# What you will do
Although the data below holds other lines too, output only those from the line with "和歌山市+シャワー (623, 1504)" up to and including the line with "賃貸用語集 (492, 2136)", exactly as they appear.
***** Source information *****
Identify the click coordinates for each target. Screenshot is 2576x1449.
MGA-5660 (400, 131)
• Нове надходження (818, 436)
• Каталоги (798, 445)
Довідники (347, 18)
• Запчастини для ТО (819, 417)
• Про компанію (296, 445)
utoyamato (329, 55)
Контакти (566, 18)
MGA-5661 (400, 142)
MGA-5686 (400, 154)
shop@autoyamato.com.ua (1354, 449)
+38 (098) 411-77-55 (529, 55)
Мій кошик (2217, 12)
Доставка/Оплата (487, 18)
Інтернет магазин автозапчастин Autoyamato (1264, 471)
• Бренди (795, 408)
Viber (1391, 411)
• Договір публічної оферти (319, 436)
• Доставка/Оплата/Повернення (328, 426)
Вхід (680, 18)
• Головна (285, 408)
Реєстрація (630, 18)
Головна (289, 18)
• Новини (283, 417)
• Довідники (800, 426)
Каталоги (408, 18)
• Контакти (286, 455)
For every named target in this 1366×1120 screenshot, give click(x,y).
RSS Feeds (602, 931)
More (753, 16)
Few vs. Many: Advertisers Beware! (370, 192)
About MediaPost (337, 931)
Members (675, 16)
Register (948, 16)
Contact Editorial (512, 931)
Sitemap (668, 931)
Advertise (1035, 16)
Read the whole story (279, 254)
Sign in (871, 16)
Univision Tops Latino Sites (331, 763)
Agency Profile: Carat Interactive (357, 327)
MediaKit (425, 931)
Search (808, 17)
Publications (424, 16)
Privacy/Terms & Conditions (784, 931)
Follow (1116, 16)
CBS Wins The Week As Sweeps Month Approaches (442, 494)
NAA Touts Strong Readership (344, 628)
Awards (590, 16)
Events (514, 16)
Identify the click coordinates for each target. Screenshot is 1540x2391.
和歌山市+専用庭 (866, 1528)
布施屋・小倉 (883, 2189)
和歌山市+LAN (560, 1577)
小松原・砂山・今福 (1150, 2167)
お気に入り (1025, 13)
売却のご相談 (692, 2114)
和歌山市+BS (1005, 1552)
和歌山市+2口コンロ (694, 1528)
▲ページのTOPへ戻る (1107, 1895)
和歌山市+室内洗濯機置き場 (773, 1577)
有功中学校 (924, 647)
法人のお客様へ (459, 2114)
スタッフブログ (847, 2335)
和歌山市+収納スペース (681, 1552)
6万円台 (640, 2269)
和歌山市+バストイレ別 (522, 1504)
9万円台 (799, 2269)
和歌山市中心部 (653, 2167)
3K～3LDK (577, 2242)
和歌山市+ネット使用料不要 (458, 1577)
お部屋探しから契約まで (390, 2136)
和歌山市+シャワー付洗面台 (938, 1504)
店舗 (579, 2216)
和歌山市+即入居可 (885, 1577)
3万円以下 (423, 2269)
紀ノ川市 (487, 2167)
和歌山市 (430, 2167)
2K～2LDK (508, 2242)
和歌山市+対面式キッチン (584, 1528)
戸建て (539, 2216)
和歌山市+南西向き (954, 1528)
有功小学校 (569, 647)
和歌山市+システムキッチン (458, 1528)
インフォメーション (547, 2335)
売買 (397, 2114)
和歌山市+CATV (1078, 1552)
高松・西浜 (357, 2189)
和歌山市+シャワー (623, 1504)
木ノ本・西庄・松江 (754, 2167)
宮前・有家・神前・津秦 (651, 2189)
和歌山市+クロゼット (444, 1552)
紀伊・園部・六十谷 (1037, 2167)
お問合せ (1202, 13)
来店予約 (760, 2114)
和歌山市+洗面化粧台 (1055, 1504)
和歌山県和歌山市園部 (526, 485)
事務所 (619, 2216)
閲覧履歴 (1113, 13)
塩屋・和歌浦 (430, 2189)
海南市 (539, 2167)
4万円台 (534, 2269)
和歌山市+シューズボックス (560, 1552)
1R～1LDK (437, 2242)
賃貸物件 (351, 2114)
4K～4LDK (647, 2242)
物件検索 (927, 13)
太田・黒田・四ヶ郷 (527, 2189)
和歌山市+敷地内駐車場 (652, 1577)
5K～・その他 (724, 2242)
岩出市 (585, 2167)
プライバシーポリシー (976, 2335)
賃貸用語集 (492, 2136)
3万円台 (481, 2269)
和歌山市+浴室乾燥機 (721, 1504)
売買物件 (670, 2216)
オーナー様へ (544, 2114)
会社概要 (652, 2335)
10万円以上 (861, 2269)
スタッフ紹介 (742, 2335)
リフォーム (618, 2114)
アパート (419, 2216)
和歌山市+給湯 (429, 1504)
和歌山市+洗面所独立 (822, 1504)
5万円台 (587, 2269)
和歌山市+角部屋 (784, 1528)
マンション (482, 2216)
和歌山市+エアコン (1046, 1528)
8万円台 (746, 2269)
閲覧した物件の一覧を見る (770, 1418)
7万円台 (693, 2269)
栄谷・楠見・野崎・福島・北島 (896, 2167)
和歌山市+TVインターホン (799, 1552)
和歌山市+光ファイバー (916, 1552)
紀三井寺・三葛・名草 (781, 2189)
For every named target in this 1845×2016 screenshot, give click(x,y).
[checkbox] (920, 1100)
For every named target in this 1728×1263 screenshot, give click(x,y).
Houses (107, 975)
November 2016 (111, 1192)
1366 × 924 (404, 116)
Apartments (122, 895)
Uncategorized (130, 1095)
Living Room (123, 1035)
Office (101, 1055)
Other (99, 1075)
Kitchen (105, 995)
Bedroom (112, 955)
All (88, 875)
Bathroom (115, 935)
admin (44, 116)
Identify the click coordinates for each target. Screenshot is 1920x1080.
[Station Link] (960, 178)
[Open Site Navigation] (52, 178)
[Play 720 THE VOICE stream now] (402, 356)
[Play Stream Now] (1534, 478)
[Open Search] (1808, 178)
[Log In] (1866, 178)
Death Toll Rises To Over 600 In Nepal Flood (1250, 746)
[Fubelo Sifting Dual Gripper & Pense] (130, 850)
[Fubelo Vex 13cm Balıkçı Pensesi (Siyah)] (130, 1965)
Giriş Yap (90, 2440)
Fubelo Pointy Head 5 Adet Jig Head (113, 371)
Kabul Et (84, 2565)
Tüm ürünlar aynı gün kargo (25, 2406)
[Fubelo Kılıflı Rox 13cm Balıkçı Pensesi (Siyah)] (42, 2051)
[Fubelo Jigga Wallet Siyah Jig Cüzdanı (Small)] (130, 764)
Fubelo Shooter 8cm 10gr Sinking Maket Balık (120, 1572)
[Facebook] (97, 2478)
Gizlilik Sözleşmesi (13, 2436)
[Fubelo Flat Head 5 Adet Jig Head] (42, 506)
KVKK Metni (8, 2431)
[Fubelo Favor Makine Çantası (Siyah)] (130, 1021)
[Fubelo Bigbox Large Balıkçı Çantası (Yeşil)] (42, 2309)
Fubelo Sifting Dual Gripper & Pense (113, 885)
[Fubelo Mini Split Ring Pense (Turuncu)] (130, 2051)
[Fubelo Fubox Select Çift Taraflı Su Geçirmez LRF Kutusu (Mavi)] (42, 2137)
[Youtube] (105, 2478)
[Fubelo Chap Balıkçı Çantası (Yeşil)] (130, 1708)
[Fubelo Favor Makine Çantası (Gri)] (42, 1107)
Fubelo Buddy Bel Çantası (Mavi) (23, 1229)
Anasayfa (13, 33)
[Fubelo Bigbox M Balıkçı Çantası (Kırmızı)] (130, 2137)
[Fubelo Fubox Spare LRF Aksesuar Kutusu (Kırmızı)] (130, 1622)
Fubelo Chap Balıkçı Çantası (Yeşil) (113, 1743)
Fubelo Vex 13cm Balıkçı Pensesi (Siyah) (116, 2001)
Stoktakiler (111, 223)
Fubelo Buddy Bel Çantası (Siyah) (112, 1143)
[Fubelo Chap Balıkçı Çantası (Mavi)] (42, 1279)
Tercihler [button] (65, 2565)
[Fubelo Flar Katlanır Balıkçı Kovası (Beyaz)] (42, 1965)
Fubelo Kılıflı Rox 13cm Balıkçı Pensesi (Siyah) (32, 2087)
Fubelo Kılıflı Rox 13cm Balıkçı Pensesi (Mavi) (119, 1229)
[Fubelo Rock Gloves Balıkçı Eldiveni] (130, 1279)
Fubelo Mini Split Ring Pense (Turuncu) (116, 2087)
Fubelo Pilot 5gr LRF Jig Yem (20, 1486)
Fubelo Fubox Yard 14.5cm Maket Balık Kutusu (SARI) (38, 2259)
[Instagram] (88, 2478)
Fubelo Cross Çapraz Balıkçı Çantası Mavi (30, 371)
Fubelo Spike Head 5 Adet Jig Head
*****
# Task response
和歌山市+シャワー (623, 1504)
木ノ本・西庄・松江 (754, 2167)
宮前・有家・神前・津秦 (651, 2189)
和歌山市+クロゼット (444, 1552)
紀伊・園部・六十谷 (1037, 2167)
お問合せ (1202, 13)
来店予約 (760, 2114)
和歌山市+洗面化粧台 (1055, 1504)
和歌山県和歌山市園部 (526, 485)
事務所 (619, 2216)
閲覧履歴 (1113, 13)
塩屋・和歌浦 (430, 2189)
海南市 (539, 2167)
4万円台 (534, 2269)
和歌山市+シューズボックス (560, 1552)
1R～1LDK (437, 2242)
賃貸物件 (351, 2114)
4K～4LDK (647, 2242)
物件検索 (927, 13)
太田・黒田・四ヶ郷 (527, 2189)
和歌山市+敷地内駐車場 (652, 1577)
5K～・その他 (724, 2242)
岩出市 (585, 2167)
プライバシーポリシー (976, 2335)
賃貸用語集 (492, 2136)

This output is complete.